§ Material provided
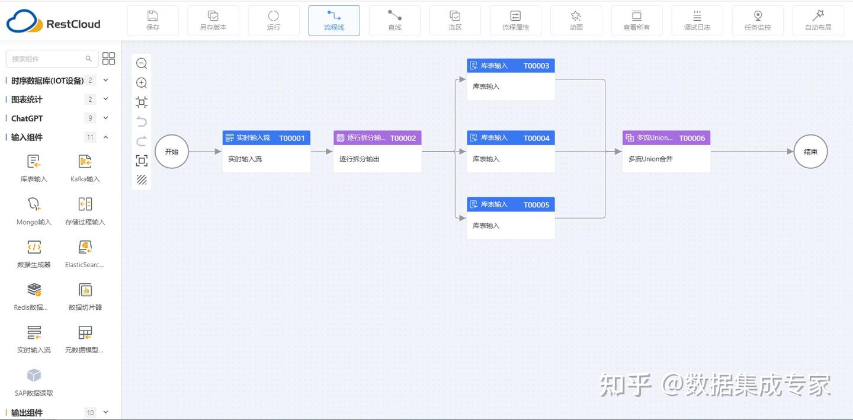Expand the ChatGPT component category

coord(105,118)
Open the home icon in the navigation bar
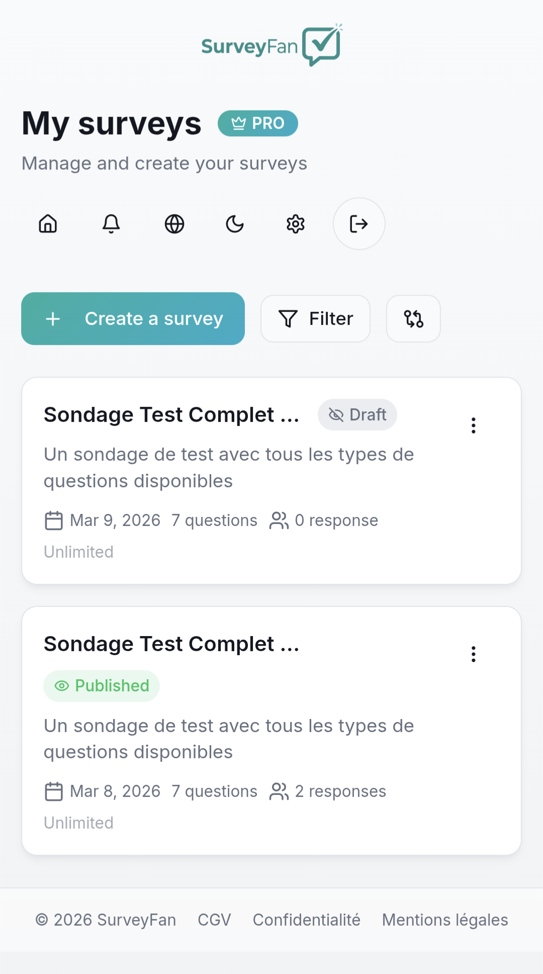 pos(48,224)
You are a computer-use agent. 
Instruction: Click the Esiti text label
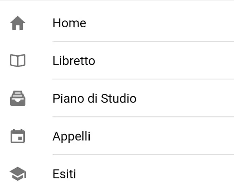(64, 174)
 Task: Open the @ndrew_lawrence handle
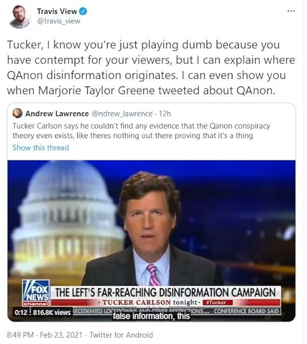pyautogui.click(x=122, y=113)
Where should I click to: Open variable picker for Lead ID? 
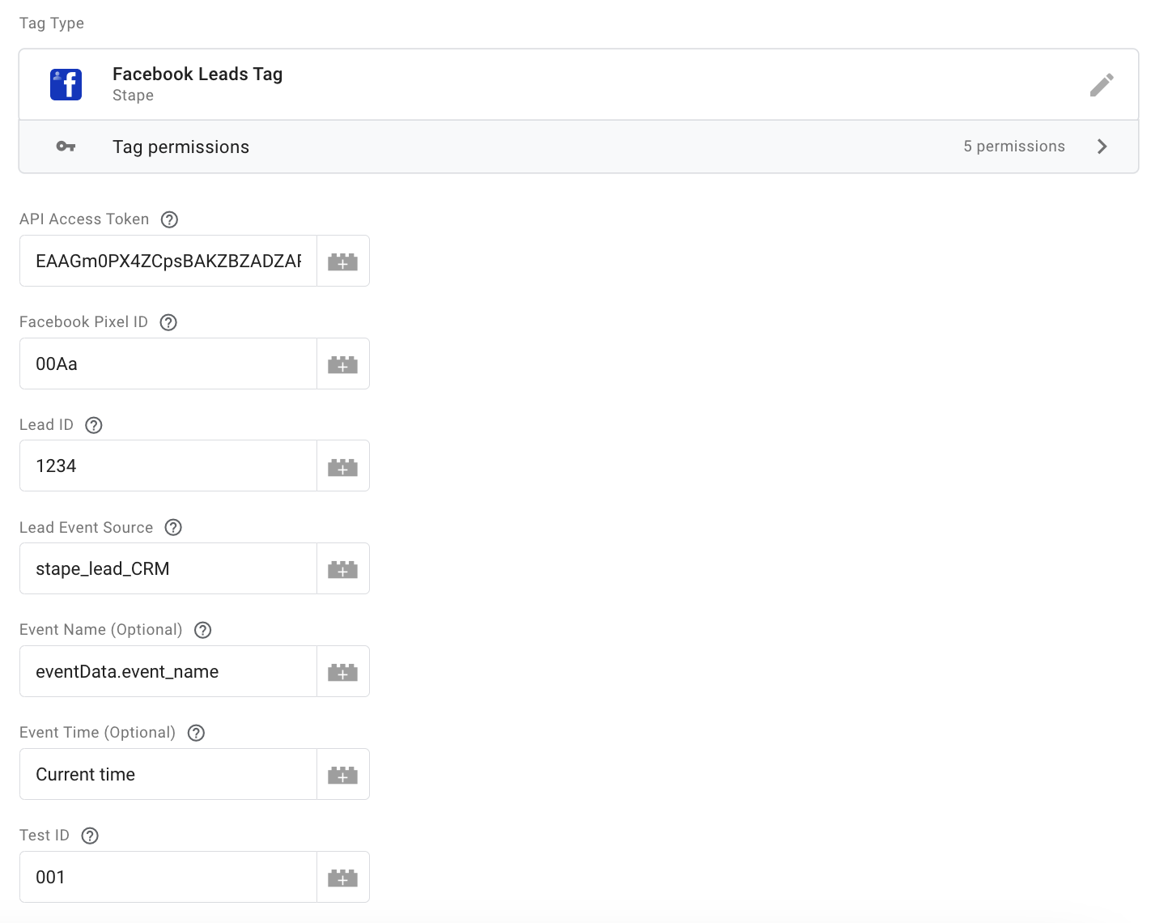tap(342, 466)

§ The exercise
Copy the records above line for line, keeping every character as it appears, but leave out the pictures.

§ Task solution
Expand the ChatGPT component category

coord(105,118)
Open the home icon in the navigation bar
 pos(48,224)
You are a computer-use agent. 
Instruction: Click the Esiti text label
(64, 174)
 Task: Open the @ndrew_lawrence handle
pyautogui.click(x=122, y=113)
Where should I click to: Open variable picker for Lead ID? 
tap(342, 466)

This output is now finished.